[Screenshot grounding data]
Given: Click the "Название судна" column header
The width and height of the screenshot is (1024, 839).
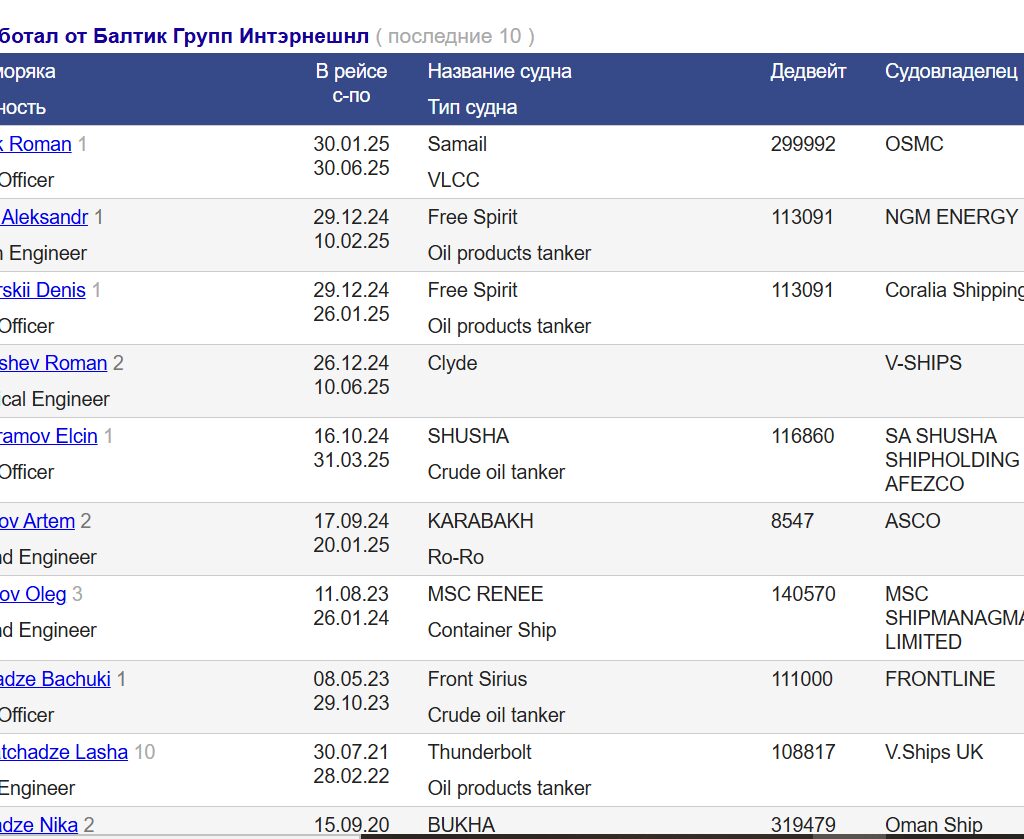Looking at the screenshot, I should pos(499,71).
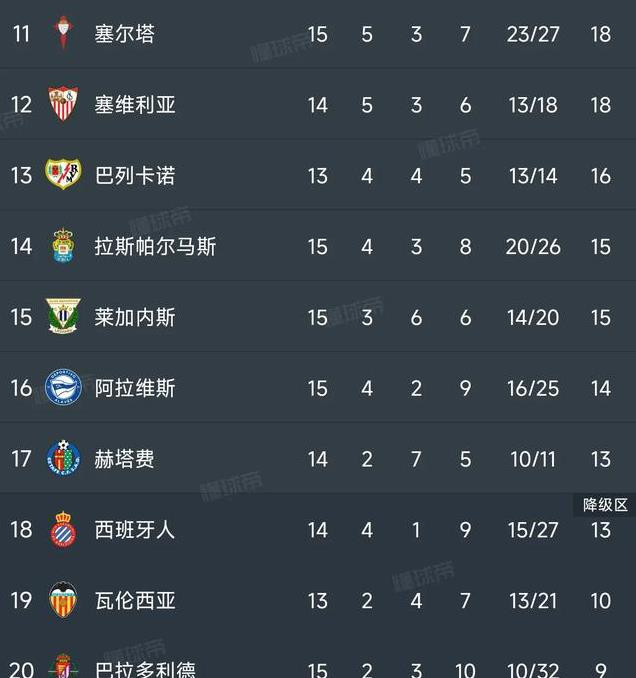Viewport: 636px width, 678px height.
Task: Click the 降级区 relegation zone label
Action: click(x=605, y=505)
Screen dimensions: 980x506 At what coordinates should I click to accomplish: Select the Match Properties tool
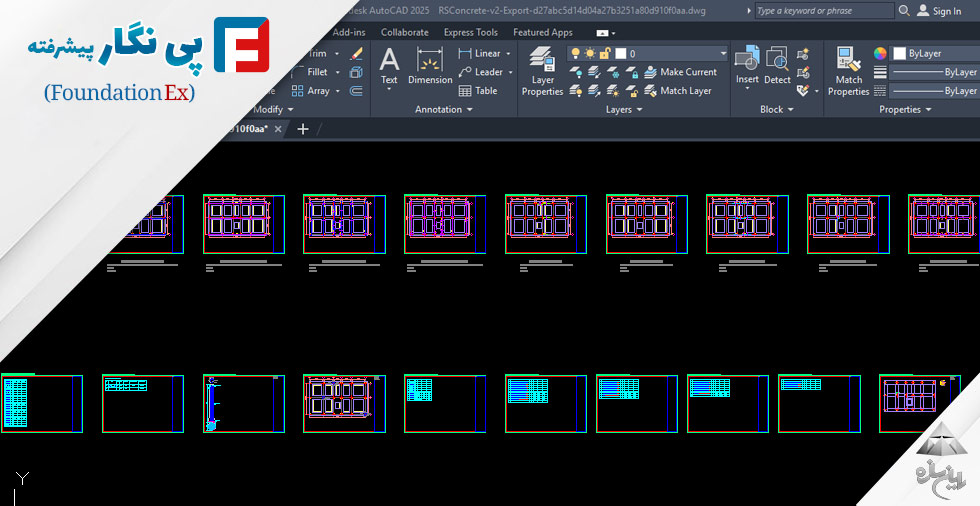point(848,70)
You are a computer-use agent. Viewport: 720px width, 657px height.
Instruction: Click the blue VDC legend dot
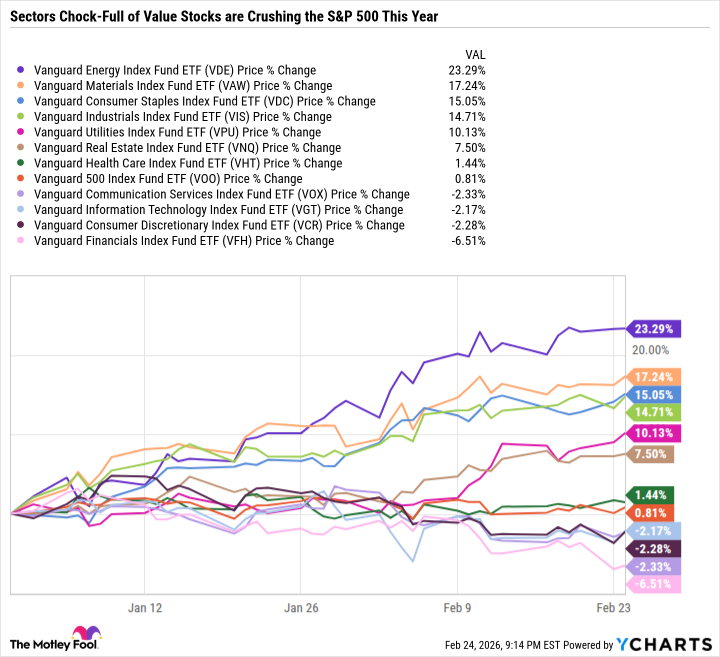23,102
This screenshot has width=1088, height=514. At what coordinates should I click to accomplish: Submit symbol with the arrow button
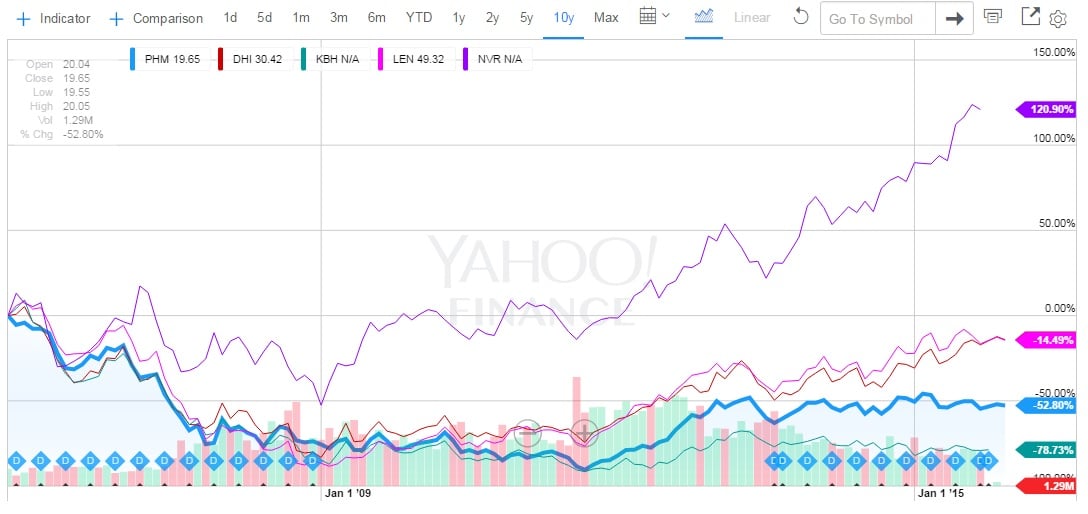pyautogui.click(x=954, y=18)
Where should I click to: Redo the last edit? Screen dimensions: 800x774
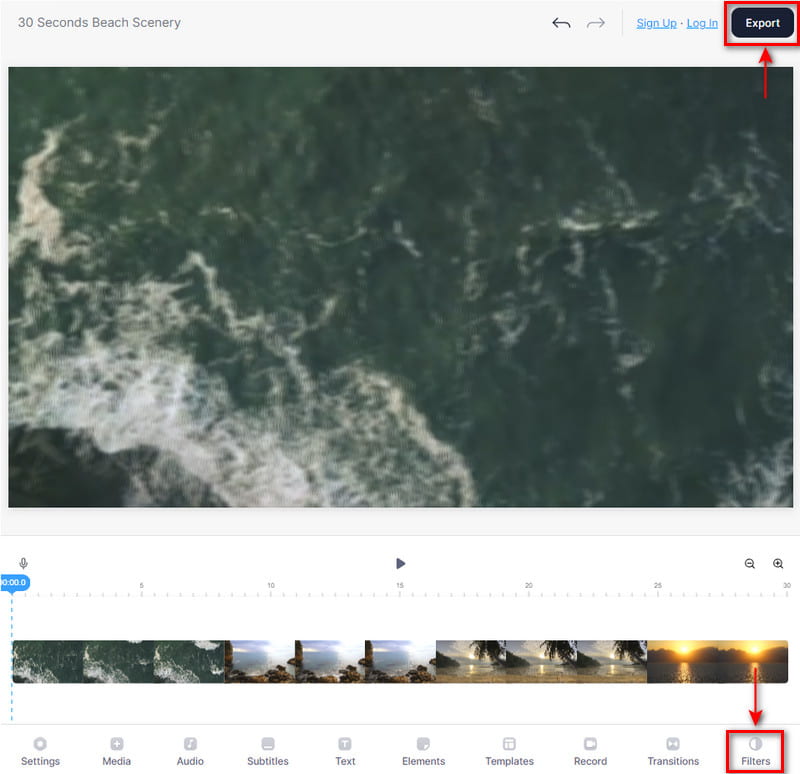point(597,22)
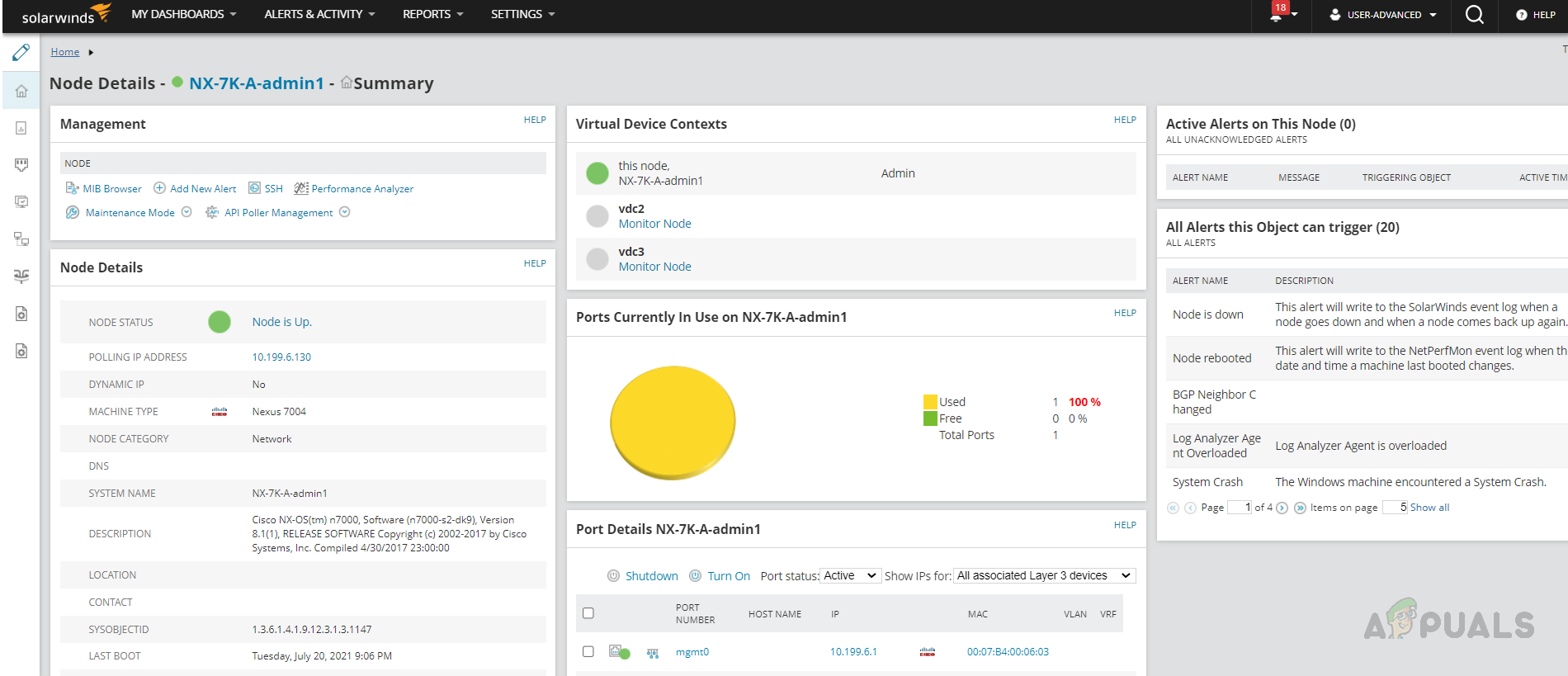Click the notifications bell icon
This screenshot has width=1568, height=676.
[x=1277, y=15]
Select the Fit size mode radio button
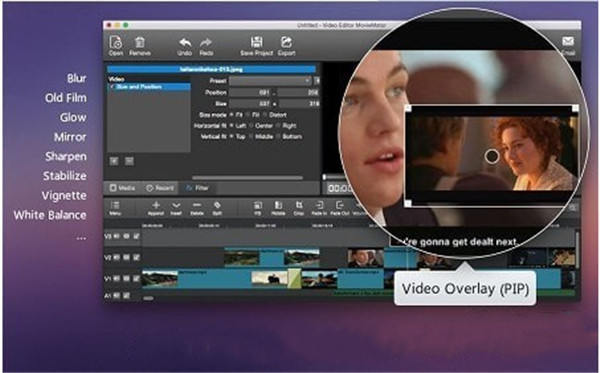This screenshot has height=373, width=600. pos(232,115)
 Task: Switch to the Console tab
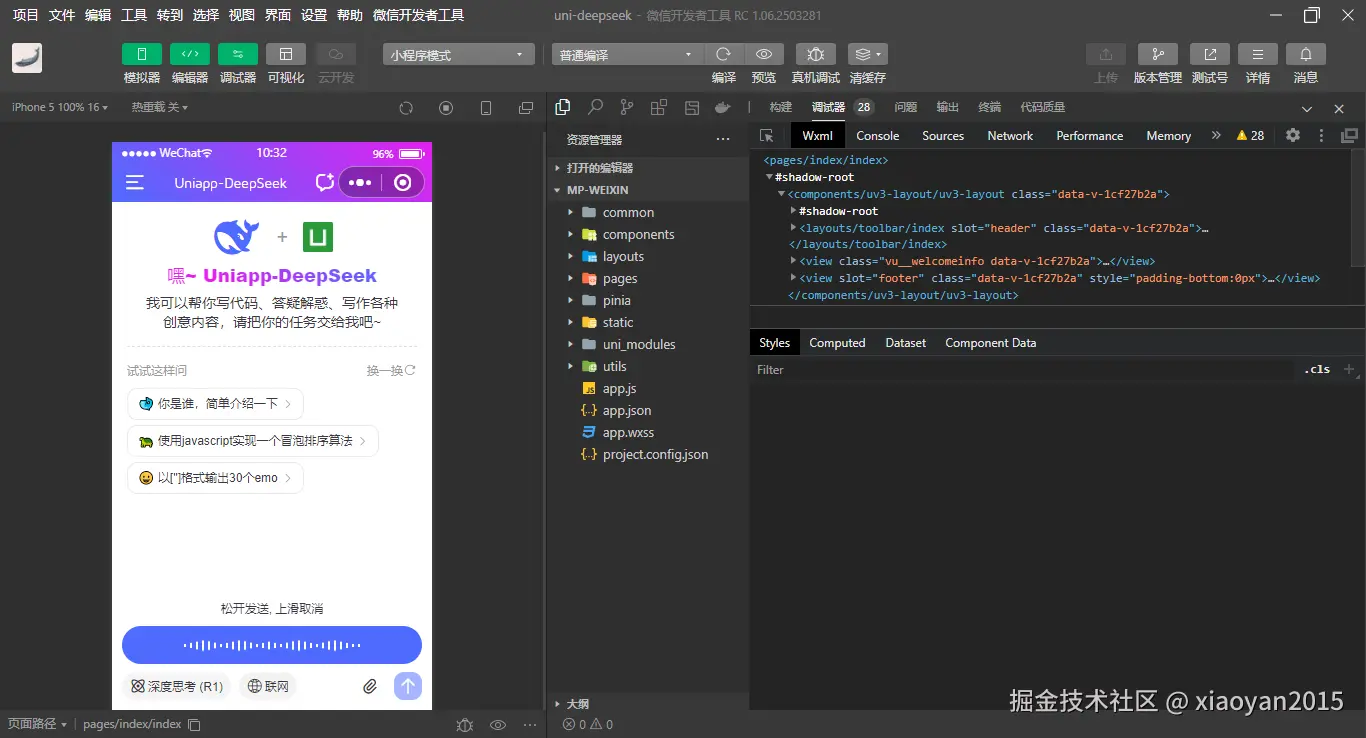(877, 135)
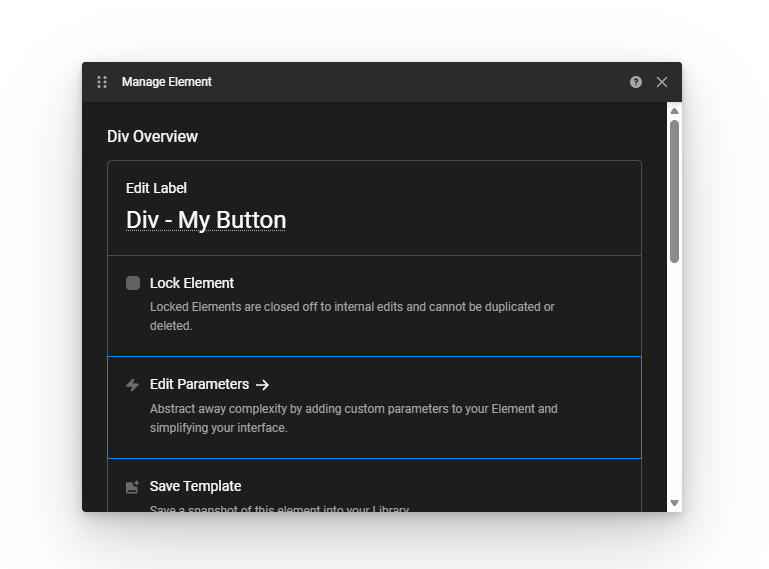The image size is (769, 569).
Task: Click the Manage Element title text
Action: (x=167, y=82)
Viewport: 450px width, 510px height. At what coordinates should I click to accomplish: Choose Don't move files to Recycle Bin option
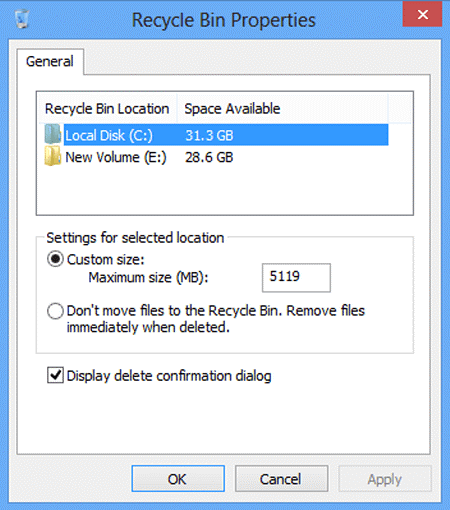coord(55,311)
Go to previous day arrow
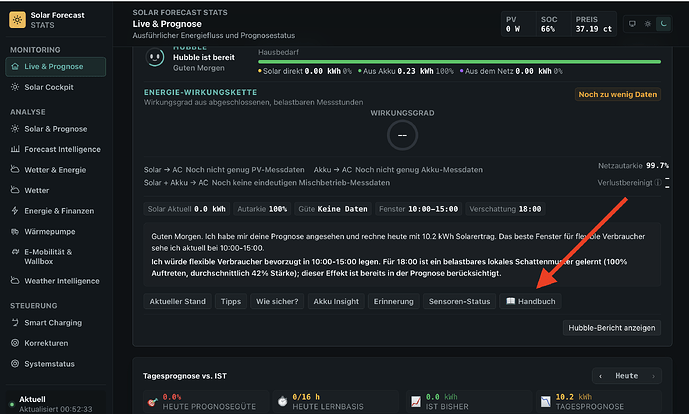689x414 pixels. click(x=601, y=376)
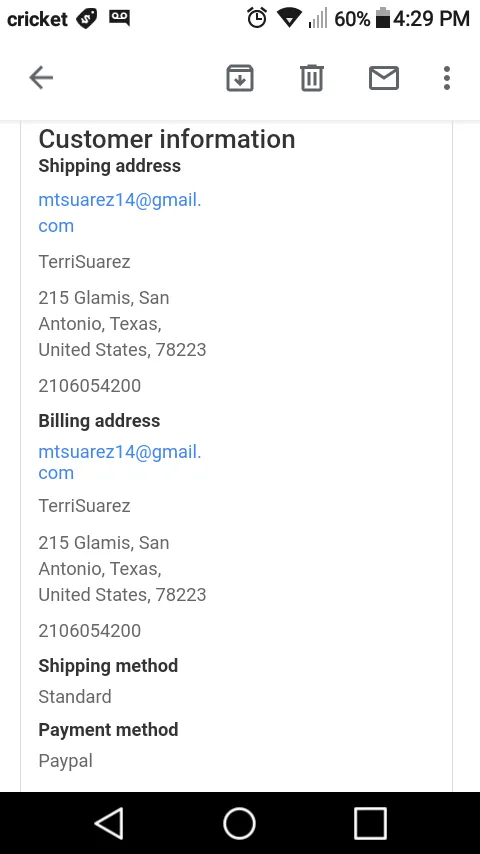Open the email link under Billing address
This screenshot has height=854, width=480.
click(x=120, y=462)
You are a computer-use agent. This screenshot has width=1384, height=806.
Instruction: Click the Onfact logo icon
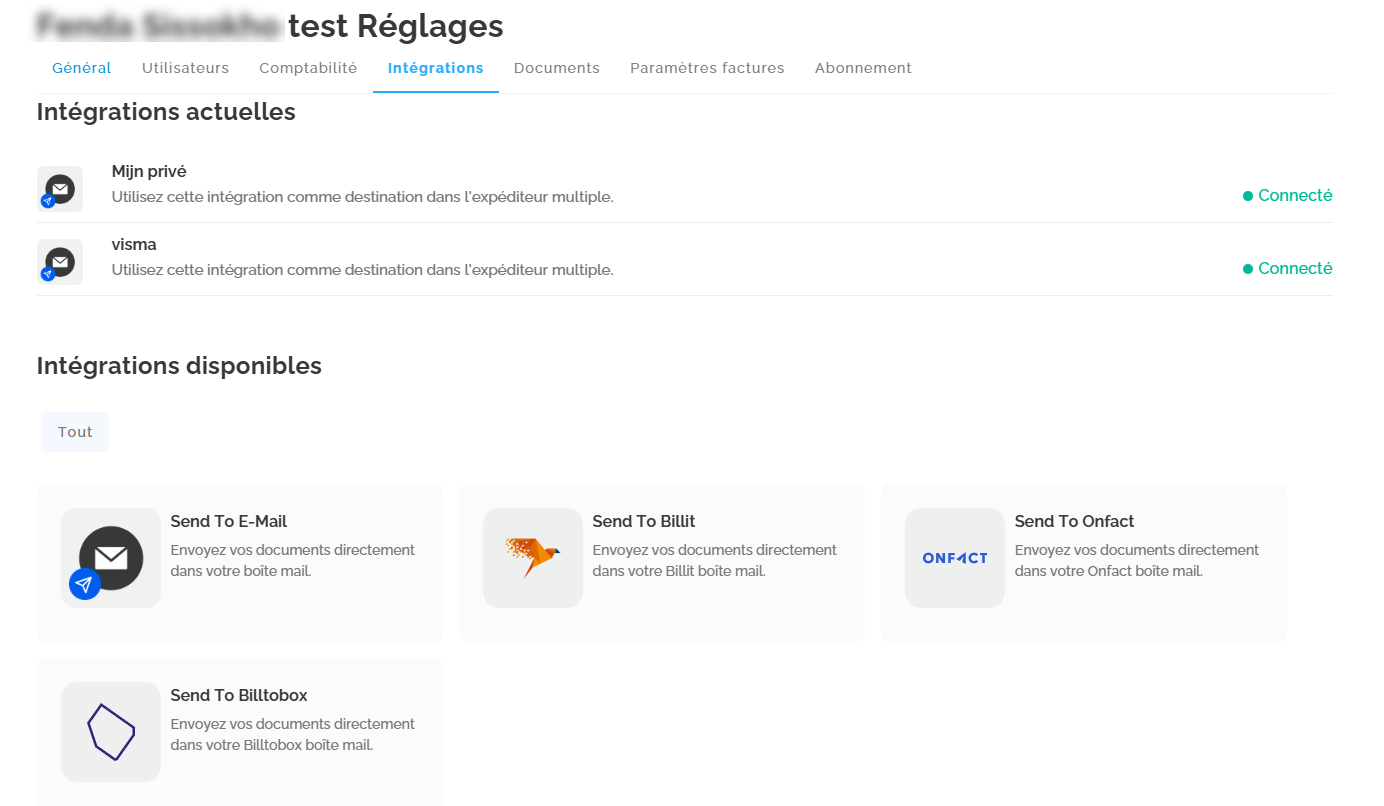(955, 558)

> **ASSIGNMENT**: With the pictures left aside, set down each entry above exactly as it stands.

> **OUTPUT BELOW**:
Given: Click the "Название судна" column header
The width and height of the screenshot is (1024, 839).
Looking at the screenshot, I should pos(499,71).
Viewport: 636px width, 678px height.
Task: Click the 降级区 relegation zone label
Action: click(x=605, y=505)
Screen dimensions: 980x506 At what coordinates should I click to accomplish: Select the Match Properties tool
point(848,70)
You are a computer-use agent. Viewport: 720px width, 657px height.
Instruction: Click the blue VDC legend dot
23,102
This screenshot has width=1088, height=514. At what coordinates should I click to accomplish: Submit symbol with the arrow button
pyautogui.click(x=954, y=18)
Where should I click to: Redo the last edit? Screen dimensions: 800x774
point(597,22)
Click the notifications bell icon
This screenshot has width=1568, height=676.
[x=1277, y=15]
Select the Fit size mode radio button
This screenshot has height=373, width=600. pos(232,115)
 Task: Switch to the Console tab
(877, 135)
The image size is (769, 569).
Task: Click the Manage Element title text
Action: (x=167, y=82)
Viewport: 450px width, 510px height. At what coordinates should I click to accomplish: Choose Don't move files to Recycle Bin option
coord(55,311)
Go to previous day arrow
689x414 pixels. click(x=601, y=376)
Open the email link under Billing address
This screenshot has height=854, width=480.
click(x=120, y=462)
You are a computer-use agent. This screenshot has width=1384, height=806.
Instruction: Click the Onfact logo icon
(955, 558)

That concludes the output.